The Revenant; drama, USA, 2015; D: Alejandro González Iñárritu, S: Leonardo DiCaprio, Tom Hardy, Domhnall Gleeson, Will Poulter, Duane Howard
America, 19th century. Hugh Glass is a guide of an expedition of some 40 trappers who hunt for fur in the forest. They are attacked by Indians and have to flee along the river, losing over half of the men in the process. When Glass is attacked and crippled by a bear, the crew decides to move on and leave him behind, leaving Fitzgerland, Jim and Glass' son Hawk to watch over his stretcher. Fitzgerald kills Hawk and persuades Jim to leave Glass alone in the forest, figuring he will die anyway from his wounds. However, Glass recovers and makes a 200 mile walk to the fort. Upon realizing he was left to die, his associate Henry decides to hunt for Firtzgerald. In a duel, Glass wounds Fitzgerland and throws him into the river.

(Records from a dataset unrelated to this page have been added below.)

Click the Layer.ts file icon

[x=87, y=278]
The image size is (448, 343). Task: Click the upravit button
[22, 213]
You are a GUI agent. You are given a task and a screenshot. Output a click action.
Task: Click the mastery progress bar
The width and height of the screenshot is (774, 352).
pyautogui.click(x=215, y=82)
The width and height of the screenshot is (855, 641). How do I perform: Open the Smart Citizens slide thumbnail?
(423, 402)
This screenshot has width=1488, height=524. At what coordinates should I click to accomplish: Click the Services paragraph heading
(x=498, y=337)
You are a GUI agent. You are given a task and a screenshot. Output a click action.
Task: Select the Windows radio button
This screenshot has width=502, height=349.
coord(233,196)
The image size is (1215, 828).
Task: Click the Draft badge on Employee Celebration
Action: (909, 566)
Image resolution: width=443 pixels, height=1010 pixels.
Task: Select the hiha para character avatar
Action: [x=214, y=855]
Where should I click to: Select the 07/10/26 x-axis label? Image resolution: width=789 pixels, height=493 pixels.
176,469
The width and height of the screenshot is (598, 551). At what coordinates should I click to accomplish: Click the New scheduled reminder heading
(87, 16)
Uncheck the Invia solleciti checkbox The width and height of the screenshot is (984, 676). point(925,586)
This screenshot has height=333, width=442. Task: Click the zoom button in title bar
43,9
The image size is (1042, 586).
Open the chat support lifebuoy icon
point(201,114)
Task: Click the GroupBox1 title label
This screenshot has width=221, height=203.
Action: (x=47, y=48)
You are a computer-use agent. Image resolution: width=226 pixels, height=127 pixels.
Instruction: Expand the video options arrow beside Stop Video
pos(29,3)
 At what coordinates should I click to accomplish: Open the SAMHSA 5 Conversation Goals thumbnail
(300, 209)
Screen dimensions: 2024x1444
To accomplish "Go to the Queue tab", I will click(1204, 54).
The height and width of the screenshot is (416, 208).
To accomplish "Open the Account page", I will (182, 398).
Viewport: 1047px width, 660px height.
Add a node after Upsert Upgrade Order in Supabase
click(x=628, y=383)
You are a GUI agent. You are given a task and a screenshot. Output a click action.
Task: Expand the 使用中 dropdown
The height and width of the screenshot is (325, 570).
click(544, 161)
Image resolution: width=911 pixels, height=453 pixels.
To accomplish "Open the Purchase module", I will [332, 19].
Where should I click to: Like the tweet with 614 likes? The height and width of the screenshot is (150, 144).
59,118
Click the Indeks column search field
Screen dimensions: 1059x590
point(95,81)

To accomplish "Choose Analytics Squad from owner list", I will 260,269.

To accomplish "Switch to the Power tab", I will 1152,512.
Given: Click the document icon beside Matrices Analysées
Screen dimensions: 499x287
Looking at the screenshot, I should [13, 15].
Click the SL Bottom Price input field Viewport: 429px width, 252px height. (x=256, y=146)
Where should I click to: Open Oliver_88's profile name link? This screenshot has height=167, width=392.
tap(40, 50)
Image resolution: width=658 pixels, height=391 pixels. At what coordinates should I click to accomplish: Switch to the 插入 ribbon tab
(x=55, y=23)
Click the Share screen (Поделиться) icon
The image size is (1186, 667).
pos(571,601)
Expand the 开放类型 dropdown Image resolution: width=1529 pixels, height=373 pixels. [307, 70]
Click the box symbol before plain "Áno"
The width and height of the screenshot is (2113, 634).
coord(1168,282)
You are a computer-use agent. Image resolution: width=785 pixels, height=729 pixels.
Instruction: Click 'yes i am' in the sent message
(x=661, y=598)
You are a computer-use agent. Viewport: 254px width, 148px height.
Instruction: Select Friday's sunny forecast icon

After a surprising comic turn with "Birdman", director Alejandro G. Inarritu expressly assembled his next film the following year, "The Revenent", in which he returned to his depressive-bleak worldview. It is a well-crafted film, with great camera work, but lacks real ingenuity or imagination, since it is basically just another banal revenge story in its essence, in this case presented as a survival drama in wilderness, that appeals too much to the most primitive urges and instincts than to some more sophisticated stylistic means. It has a whole array of dark, dismal, even vile moments (a man shoots a horse; Glass has to resort to eating leftovers of bones of a skeleton or raw meat from a buffalo to survive; Glass removes the intestine of a dead horse in order to enter its body naked to warm up during the cold, freezing night...), but except for the impressive 7-minute bear attack sequence or the scene where Glass runs with a horse over the cliff, the style does not outweigh their primitivism or depraved nature. Also, at 2.5 hours, its running time is way overstretched. Leonardo DiCaprio puts a lot of effort into the role of Glass, and gives a powerful performance, though the role is trapped by its too brute, dismal urges. Overall, "The Revenent" is a good film, but it is more dispiriting than inspired, since the quality of a film was never measured just by how much depressive it can get, but just by how much sophistication it can conjure up.